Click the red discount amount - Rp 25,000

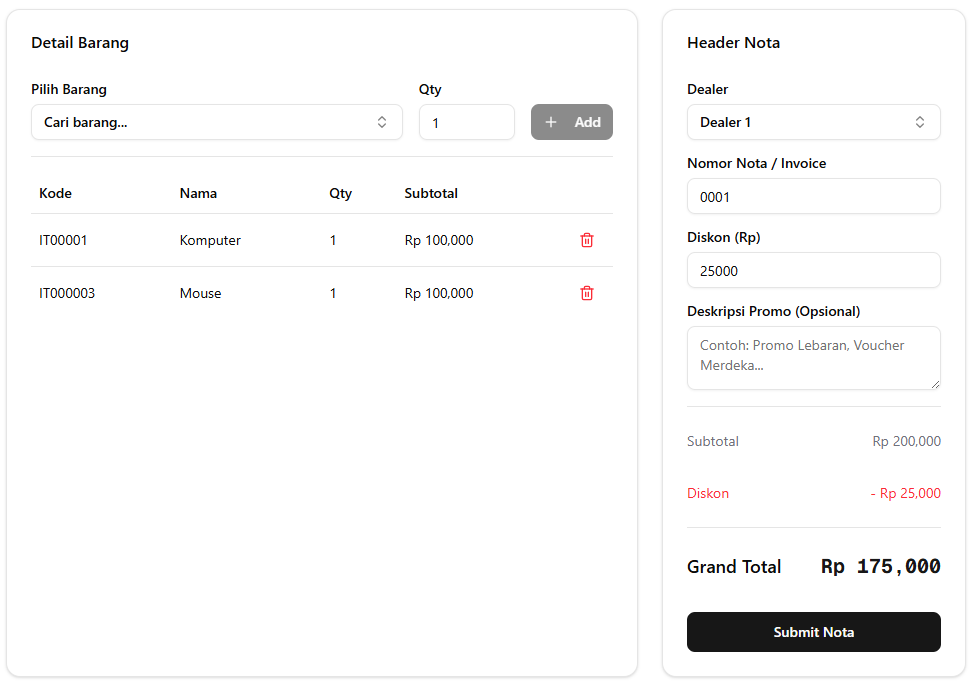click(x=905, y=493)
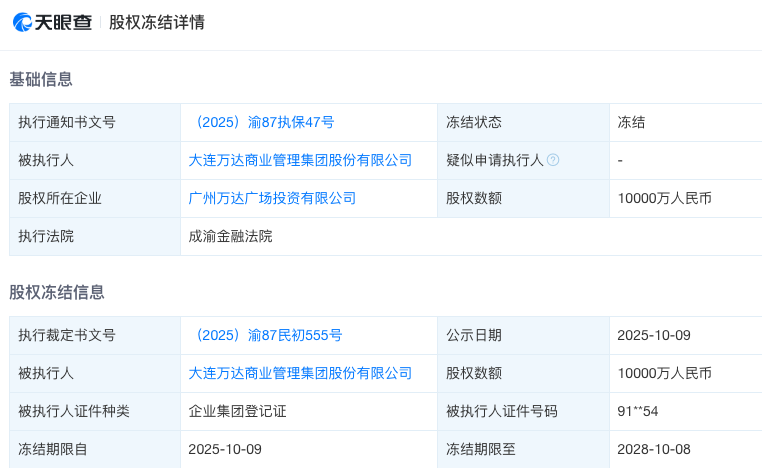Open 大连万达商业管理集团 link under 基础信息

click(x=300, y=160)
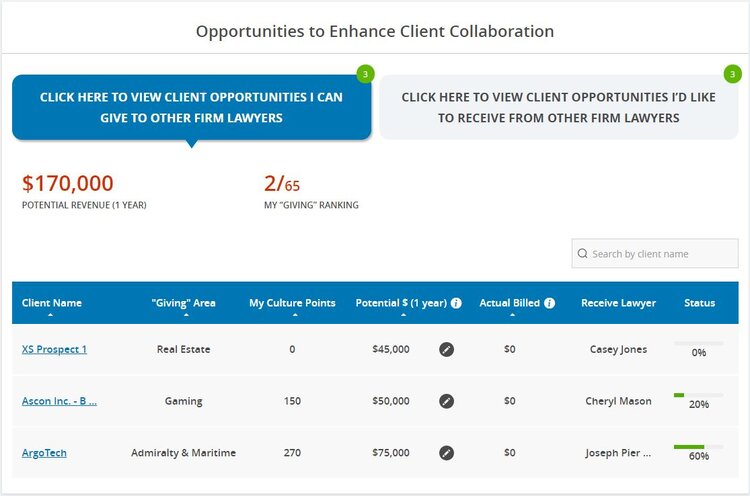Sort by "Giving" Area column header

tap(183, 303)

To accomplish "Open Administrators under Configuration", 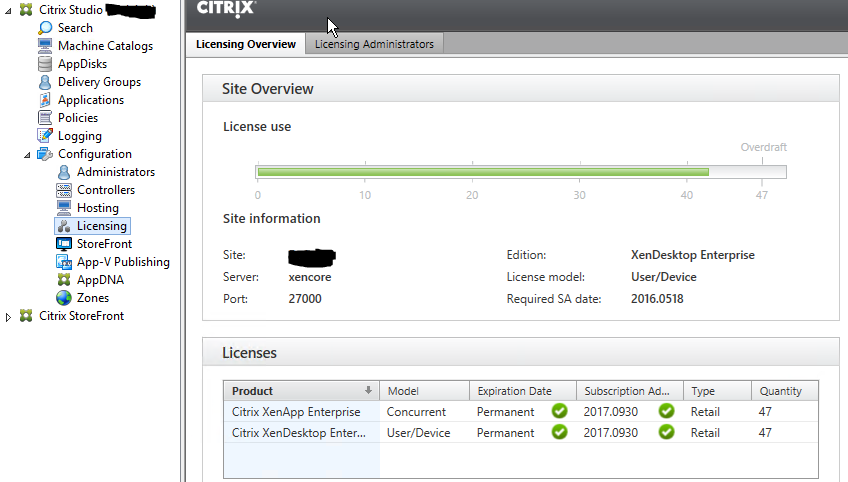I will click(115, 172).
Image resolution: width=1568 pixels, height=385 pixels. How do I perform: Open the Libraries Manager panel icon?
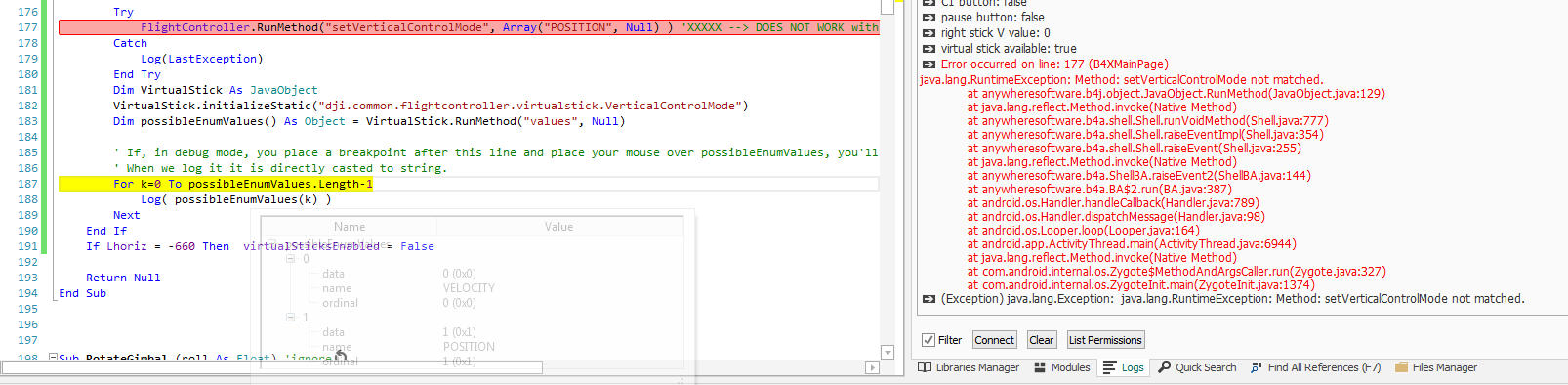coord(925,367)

# [What to work on]
Your output should be the lines from the line containing "Image resolution: width=1568" through the last line of the listing above, restated exactly, with no pictures among them.

# [Final answer]
Image resolution: width=1568 pixels, height=385 pixels. How do I perform: Open the Libraries Manager panel icon?
coord(925,367)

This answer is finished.